Objective -
In the listing below, give everything from the line that contains "Apr (351, 603)" down to the line that contains "All (147, 542)" as a JSON list of strings, one string per line and blank lines left out.

[Click-target data]
____________________

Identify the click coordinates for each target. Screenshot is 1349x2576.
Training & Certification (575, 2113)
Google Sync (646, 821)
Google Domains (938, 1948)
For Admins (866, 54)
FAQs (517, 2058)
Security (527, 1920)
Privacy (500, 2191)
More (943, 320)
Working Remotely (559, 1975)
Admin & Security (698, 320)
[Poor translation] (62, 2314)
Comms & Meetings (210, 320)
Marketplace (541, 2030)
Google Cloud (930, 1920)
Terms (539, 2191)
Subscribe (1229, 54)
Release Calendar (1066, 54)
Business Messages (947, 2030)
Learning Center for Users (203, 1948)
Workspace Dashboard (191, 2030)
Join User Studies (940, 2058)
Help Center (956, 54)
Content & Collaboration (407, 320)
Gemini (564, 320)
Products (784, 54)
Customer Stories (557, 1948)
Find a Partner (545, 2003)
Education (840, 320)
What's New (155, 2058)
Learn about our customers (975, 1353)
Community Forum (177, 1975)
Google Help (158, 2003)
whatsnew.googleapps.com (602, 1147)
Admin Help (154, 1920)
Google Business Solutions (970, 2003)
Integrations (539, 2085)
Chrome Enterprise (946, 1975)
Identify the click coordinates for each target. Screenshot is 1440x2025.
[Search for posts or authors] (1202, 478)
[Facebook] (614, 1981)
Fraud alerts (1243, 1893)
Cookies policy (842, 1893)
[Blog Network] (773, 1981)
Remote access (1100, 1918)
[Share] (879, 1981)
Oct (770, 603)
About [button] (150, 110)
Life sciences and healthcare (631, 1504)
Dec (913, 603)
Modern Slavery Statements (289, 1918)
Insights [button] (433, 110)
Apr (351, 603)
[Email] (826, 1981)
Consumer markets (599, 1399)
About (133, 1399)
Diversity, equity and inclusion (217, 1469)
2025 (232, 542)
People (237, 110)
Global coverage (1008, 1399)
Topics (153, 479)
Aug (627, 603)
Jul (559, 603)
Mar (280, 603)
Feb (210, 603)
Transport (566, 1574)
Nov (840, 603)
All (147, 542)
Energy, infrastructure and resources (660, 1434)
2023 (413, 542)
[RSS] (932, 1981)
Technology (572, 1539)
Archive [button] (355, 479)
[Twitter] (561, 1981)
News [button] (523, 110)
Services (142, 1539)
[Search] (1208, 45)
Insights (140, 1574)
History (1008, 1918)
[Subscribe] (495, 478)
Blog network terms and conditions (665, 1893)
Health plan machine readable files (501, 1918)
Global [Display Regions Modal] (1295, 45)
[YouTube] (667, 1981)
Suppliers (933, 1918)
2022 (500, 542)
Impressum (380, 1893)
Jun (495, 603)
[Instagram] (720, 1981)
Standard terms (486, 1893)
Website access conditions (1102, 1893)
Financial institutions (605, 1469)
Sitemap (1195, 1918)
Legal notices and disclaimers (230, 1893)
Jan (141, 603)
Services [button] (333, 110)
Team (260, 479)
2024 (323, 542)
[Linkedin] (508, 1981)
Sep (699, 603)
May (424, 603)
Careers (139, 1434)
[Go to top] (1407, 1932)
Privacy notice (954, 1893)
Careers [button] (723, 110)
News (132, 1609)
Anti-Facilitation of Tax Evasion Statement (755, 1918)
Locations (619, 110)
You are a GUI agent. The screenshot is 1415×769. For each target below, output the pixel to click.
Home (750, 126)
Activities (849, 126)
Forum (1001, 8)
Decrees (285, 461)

____________________

Exercise solution -
[
  "Apr (351, 603)",
  "[Email] (826, 1981)",
  "Consumer markets (599, 1399)",
  "About (133, 1399)",
  "Diversity, equity and inclusion (217, 1469)",
  "2025 (232, 542)",
  "People (237, 110)",
  "Global coverage (1008, 1399)",
  "Topics (153, 479)",
  "Aug (627, 603)",
  "Jul (559, 603)",
  "Mar (280, 603)",
  "Feb (210, 603)",
  "Transport (566, 1574)",
  "Nov (840, 603)",
  "All (147, 542)"
]